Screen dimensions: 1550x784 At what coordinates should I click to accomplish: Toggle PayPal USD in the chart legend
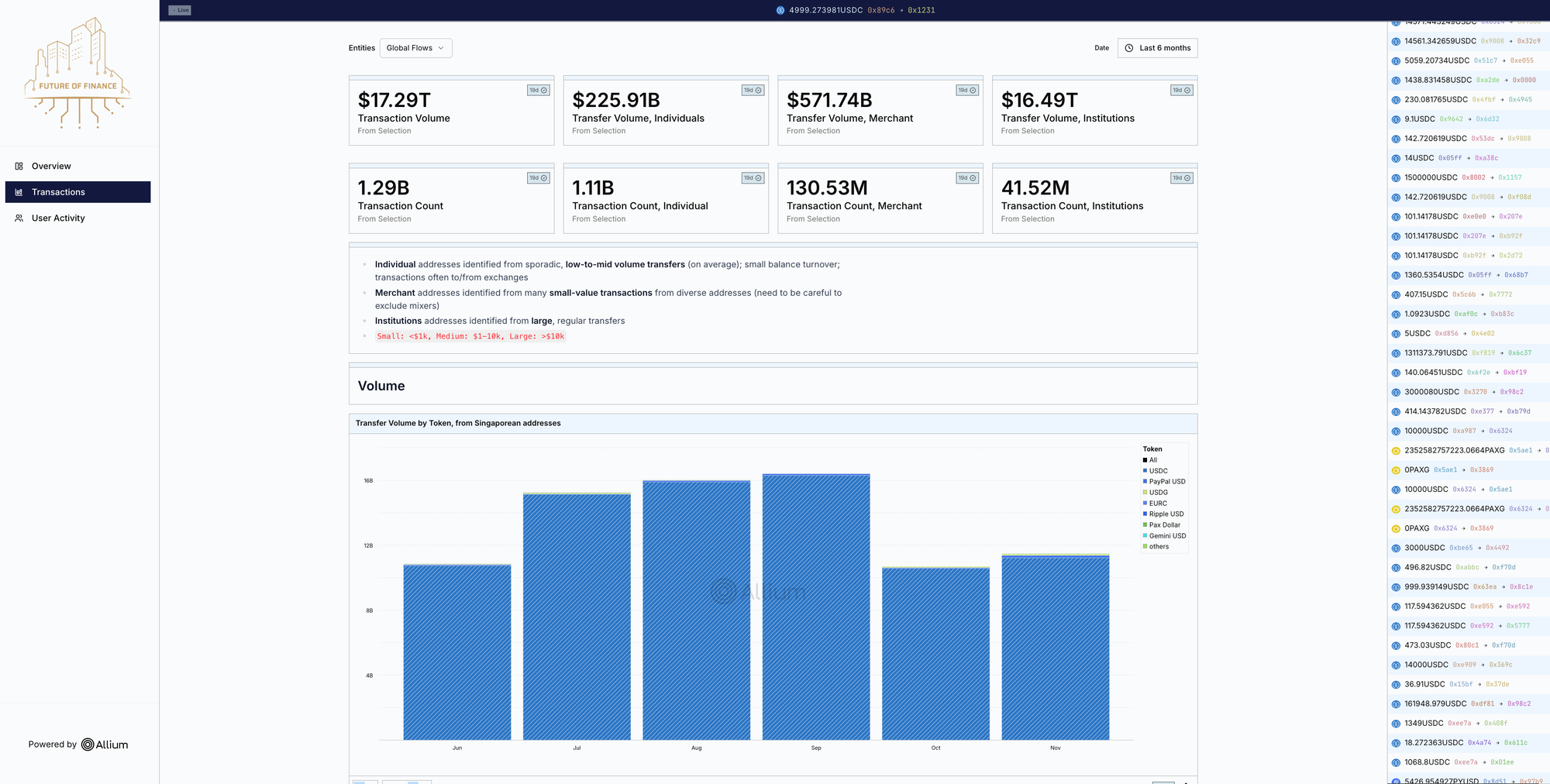tap(1166, 482)
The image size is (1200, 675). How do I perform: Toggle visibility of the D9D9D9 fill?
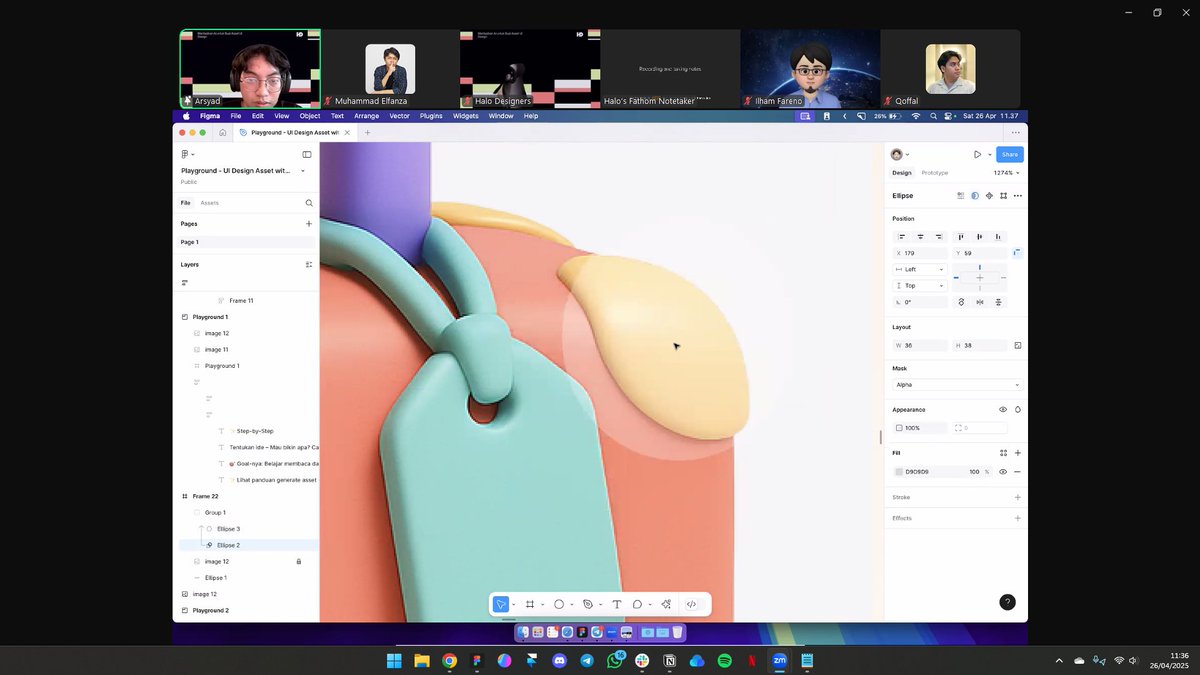pyautogui.click(x=1002, y=471)
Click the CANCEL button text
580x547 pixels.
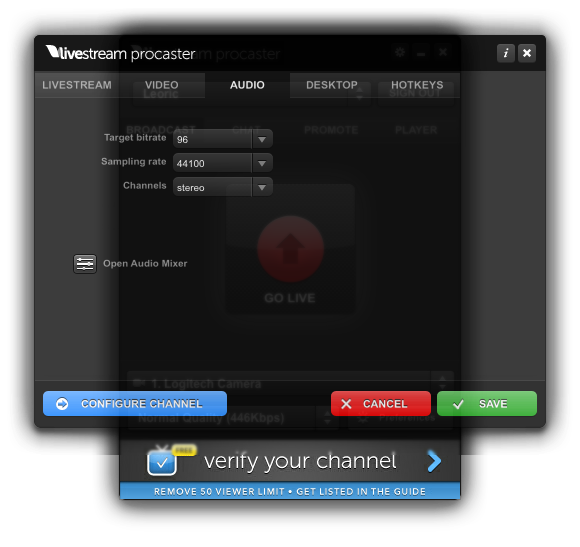(x=385, y=404)
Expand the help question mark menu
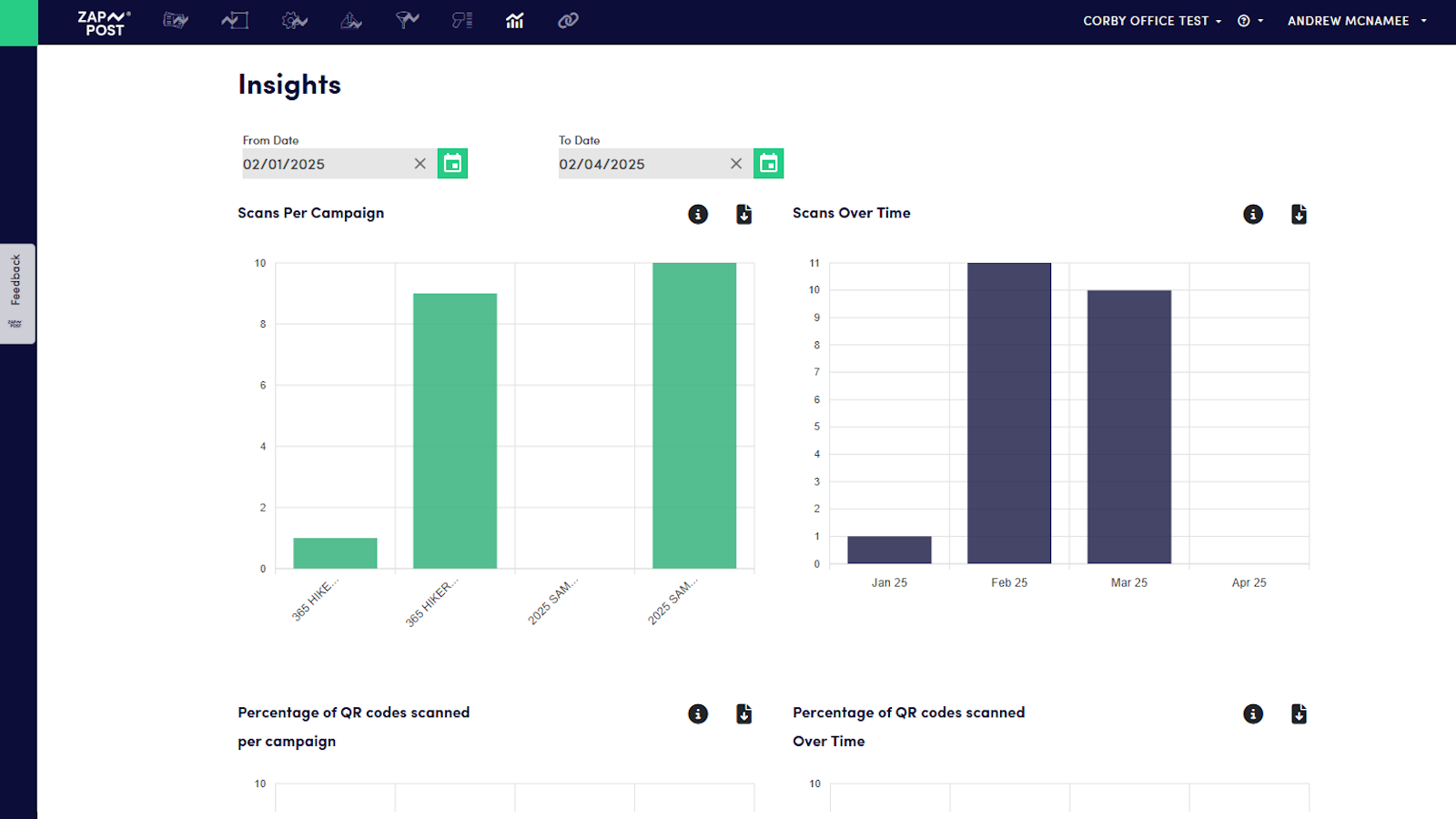This screenshot has width=1456, height=819. [1249, 21]
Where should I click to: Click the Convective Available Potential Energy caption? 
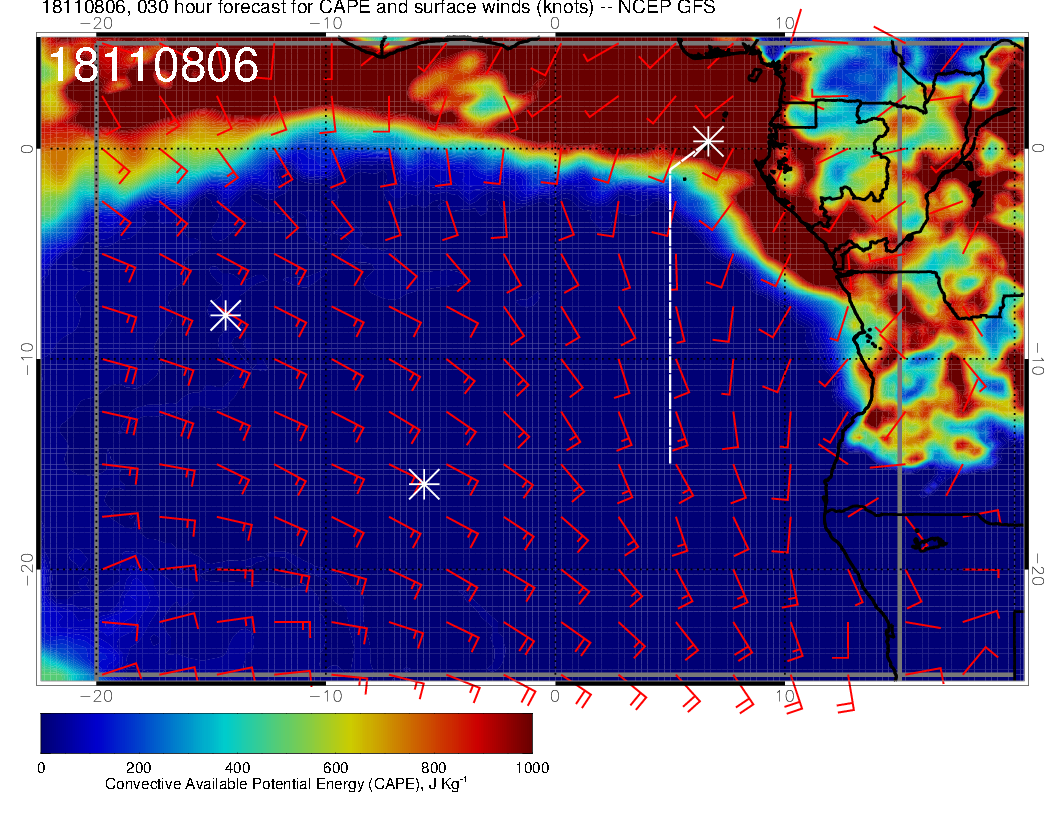[286, 785]
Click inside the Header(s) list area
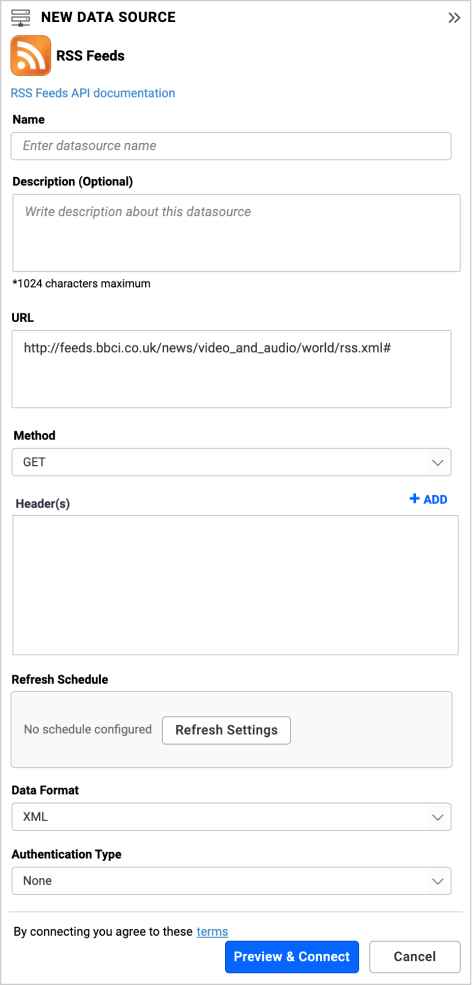Screen dimensions: 472x985 coord(236,585)
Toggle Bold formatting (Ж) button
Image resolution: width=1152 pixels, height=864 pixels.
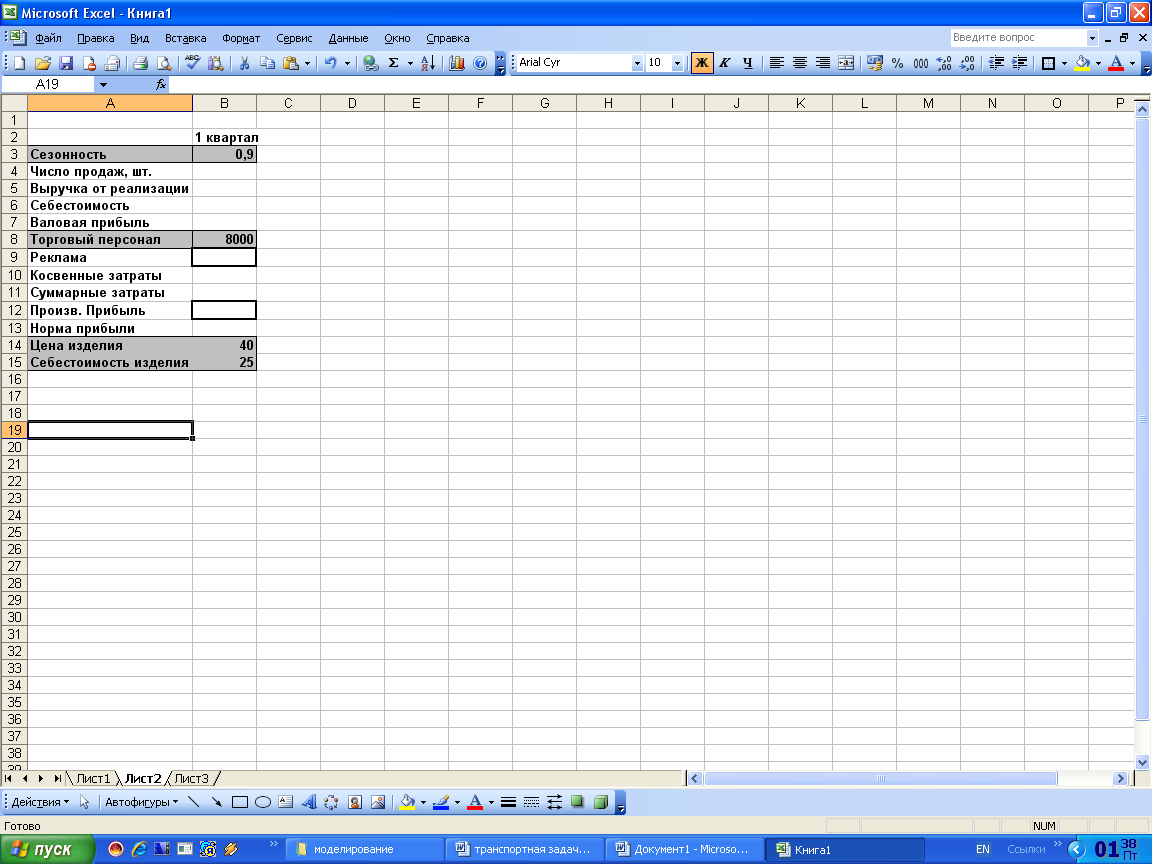click(x=702, y=63)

++++

HOW TO COMPLETE THIS TASK :: The entries above are to be repeated exactly, except for any pictures.

EXERCISE ANSWER ::
Screen dimensions: 1550x784 At what coordinates should I click to accomplish: Toggle PayPal USD in the chart legend
tap(1166, 482)
The image size is (1200, 675). How do I perform: Toggle visibility of the D9D9D9 fill?
pyautogui.click(x=1002, y=471)
Click the CANCEL button text
580x547 pixels.
(x=385, y=404)
Expand the help question mark menu
This screenshot has width=1456, height=819. [1249, 21]
Where should I click to: Click the Convective Available Potential Energy caption? 
[286, 785]
Click inside the Header(s) list area
Screen dimensions: 472x985 coord(236,585)
Toggle Bold formatting (Ж) button
Image resolution: width=1152 pixels, height=864 pixels.
click(x=702, y=63)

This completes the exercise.